The process of fracking takes place when a mixture chemicals and water is inserted into the ground to drill into shale and rock which extracts oil deposits. There are several chemicals that are commonly used in fracking which includes toxic biocides, corrosion inhibitors and slicking agents.
Recently, researchers from Colorado State University conducted a study to find out the possible areas where spilled chemicals end up after the process of transportation and during oil explorations. What the researchers are worried about is that these spills usually happen on or near agricultural lands and may contaminate food and water supply.

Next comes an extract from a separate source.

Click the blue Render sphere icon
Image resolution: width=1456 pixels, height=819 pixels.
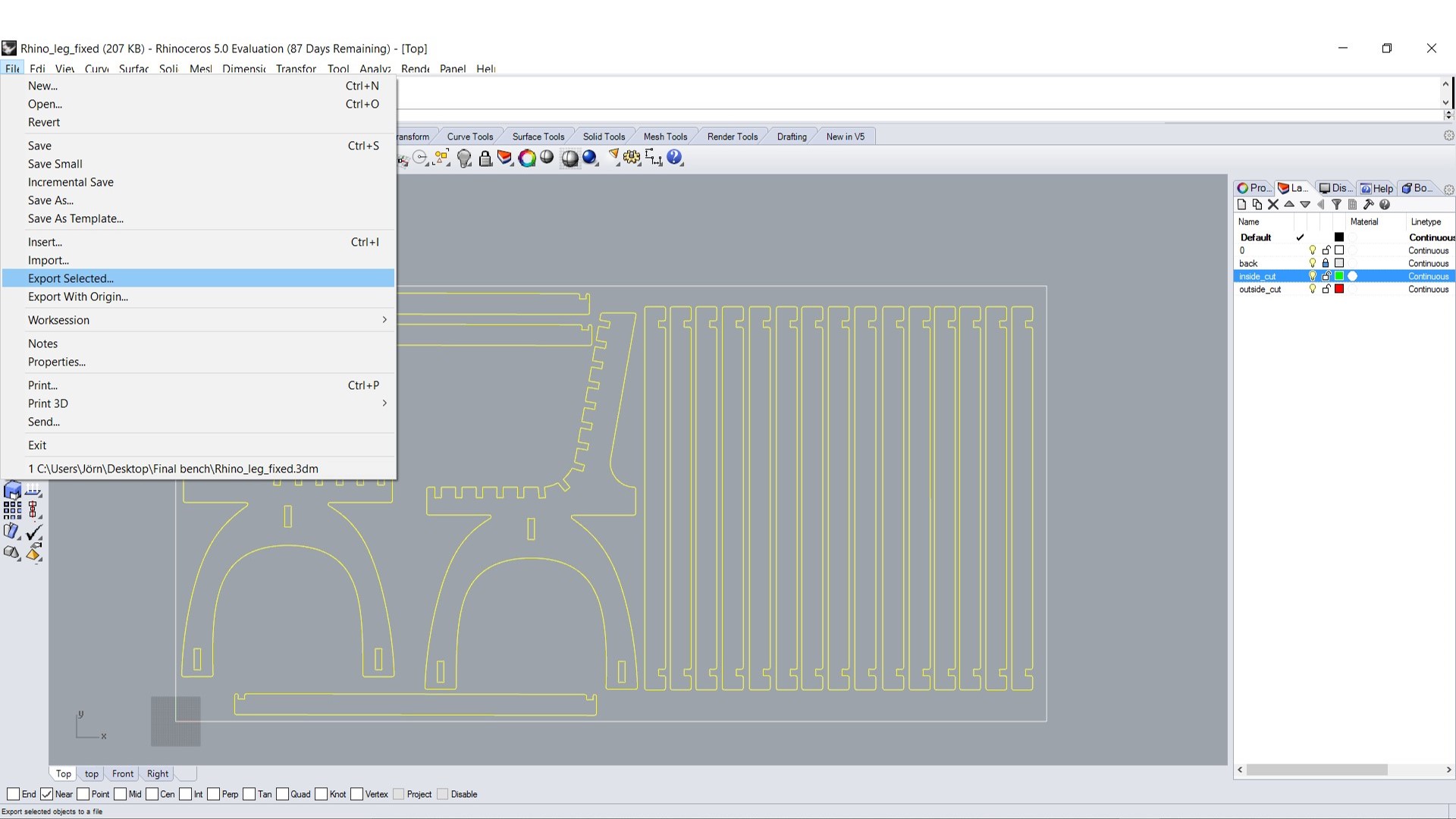[590, 158]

Combinations of chemicals are harder to breakdown
In the same study, researchers have found out that particular chemical combinations make chemicals harder to breakdown. Polyethylene glycol (PEG) for example only takes 70 days to biodegrades completely but when combined with glutaraldehyde take much a longer time.
One of the researchers, Prof. Thomas Borch who’s working the College of Agricultural Sciences’ Department of Soil and Crop Sciences, says, “Our motivation for doing this is because the chemicals often come up as mixtures. While you may see biodegradation of a surfactant under normal circumstances, if you spill that together with a biocide that kills bacteria, maybe you don’t break that surfactant down as quickly. And that’s exactly what we see. If chemicals don’t degrade as quickly, it gives them more time to be transported to groundwater or sensitive surface water.”
A lot of toxic wastewater dumped in rivers and streams
According to the recent study published in Environmental Science and Technology, a tremendous number of cases of fracking wastewater spills are found in the rivers and streams of North Dakota, and these are contaminated by corrosive salts, radioactive materials and heavy metals. From 2009 to 2014, there are 21,000 reported cases of spills with over 180 million gallons estimated amount of toxic wastewater. Lack of regulation and monitoring by both local and federal authorities are blamed for the increasing number of spills.
Do you think there is a better way???